Women who visited the tomb: Mary Magdalene.

Angels: Two angels dressed in white seated where Jesus’ body was.

Angels’ statement: Woman why are you crying?

Women’s action: She ran to Simon Peter and the other disciple, the one Jesus loved.

Additional information: Peter and John ran to the tomb. Jesus appeared to Mary Magdalene and spoke to her.

There are differences in the number of women who go to the tomb, what the women did when they saw the tomb was empty, in the number of angels, what was said at the tomb and who was told of the empty tomb.

It is possible to combine these accounts into one coherent form

The very first thing that took place was that an angel rolled away the stone covering the entrance to the tomb; not for our Lord to come out, but for people to be able to see in. Matthew tells us this and it is confirmed in each gospel account, because when the women arrived, the stone was rolled away.

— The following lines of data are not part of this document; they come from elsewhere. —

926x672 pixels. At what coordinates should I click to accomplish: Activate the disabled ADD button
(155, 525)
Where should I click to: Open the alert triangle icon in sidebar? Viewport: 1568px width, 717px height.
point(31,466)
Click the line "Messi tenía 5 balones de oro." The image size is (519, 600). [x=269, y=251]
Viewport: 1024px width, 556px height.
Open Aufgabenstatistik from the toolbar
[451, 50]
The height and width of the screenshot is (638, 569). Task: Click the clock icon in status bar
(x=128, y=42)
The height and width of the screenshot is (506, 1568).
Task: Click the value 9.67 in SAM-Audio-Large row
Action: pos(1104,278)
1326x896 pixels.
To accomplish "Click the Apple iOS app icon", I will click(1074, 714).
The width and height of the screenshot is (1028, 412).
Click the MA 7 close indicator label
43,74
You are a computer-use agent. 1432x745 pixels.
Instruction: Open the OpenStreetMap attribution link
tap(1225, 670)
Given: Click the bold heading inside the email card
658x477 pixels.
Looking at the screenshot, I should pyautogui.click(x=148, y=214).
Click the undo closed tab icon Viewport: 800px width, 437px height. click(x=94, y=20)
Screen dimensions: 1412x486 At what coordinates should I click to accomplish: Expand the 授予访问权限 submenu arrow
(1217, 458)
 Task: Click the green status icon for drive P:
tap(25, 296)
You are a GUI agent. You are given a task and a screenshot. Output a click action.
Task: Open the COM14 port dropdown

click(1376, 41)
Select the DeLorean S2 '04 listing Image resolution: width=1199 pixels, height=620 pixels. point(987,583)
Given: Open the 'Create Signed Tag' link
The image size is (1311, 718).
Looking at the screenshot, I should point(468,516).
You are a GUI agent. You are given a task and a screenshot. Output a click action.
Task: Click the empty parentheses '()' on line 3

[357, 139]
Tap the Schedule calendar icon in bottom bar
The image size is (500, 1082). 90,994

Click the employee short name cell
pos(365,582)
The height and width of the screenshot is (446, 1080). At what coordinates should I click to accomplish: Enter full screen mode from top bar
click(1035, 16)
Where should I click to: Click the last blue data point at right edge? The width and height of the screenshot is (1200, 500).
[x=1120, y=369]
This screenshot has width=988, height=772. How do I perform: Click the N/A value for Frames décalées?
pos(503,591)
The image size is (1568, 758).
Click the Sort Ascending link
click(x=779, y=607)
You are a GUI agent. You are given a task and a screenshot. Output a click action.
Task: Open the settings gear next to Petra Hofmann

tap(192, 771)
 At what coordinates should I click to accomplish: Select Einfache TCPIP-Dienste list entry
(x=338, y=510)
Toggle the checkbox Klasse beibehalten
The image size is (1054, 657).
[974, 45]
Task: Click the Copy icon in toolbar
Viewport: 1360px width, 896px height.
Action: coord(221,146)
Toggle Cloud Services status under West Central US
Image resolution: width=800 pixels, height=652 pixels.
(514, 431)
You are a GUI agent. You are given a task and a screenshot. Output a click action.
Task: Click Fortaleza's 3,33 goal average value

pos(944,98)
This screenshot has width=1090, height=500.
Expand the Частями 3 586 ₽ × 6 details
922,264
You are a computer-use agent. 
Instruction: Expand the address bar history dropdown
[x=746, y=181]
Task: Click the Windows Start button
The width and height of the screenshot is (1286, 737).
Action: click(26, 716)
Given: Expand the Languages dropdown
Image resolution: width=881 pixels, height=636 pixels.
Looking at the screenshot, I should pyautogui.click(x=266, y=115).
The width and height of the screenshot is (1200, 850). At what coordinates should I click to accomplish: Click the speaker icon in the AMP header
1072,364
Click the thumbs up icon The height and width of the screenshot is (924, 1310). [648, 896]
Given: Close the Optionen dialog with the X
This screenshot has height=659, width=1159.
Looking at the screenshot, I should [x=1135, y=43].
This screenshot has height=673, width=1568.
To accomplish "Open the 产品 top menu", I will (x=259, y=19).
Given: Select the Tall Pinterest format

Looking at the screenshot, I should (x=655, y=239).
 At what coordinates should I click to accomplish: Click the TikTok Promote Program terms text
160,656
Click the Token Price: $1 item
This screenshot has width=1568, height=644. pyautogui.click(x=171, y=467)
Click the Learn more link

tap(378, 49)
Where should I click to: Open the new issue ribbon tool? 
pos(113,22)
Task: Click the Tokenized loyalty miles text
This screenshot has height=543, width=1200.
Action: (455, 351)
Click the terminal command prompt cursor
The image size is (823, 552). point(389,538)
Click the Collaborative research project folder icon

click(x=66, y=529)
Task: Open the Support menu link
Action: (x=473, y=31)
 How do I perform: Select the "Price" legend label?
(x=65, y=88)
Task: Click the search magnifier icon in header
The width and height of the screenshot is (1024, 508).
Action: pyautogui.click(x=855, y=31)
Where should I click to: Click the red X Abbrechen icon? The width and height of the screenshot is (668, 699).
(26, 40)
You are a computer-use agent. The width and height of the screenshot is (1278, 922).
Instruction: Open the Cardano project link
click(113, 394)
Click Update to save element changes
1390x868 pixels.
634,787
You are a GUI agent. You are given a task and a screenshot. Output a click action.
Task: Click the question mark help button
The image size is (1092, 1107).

When it comes to the number of women going to the tomb, all the writers mention Mary Magdalene. Matthew has two women, Mark three, Luke has three plus others and John has just Mary Magdalene. Matthew, Mark and Luke record that an angel told the women that Jesus had risen, when they arrived at the tomb and John is silent on this.

An explanation

If I went to buy a car and I told other people that a salesman named Bob showed me one that I liked, I am not saying that he was the only person present, but he was the one who was significant to my story, similarly, with the gospel accounts, Mary Magdalene was named because she was pertinent to the account. As well, it is significant that when John relates Mary’s story, he records her as saying; They have taken the Lord out of the tomb and we don’t know where they have put him. So, Mary Magdalene confirms that there were other women with her.

The same reasoning can be applied to the number of angels; only the one who spoke is mentioned by Matthew and Mark. Luke states that there were two angels. Incidentally, he provides more information about the number of women as well.[1] John does not mention angels when the women went to the tomb initially, but he mentioned two were present when Mary returned.

A Coherent account

So, what is clear, is that early Sunday morning, Mary Magdalene and other women went to the tomb where Jesus was laid, with spices in order to anoint His body which was left incomplete by Joseph of Arimathea and Nicodemus because of the approaching Sabbath. When they got there, the stone had been rolled away, the guards had dispersed in fright and there were two angels present. One spoke to them. The women then went and told the disciples as they were instructed, but they did not believe them. Peter however, got up and ran to the tomb (Luke 24:12). It appears that John decided to make a race of it. He records in his gospel three times that he beat Peter to the tomb. On arrival, they saw that it was empty and the grave clothes were lying where Jesus had laid.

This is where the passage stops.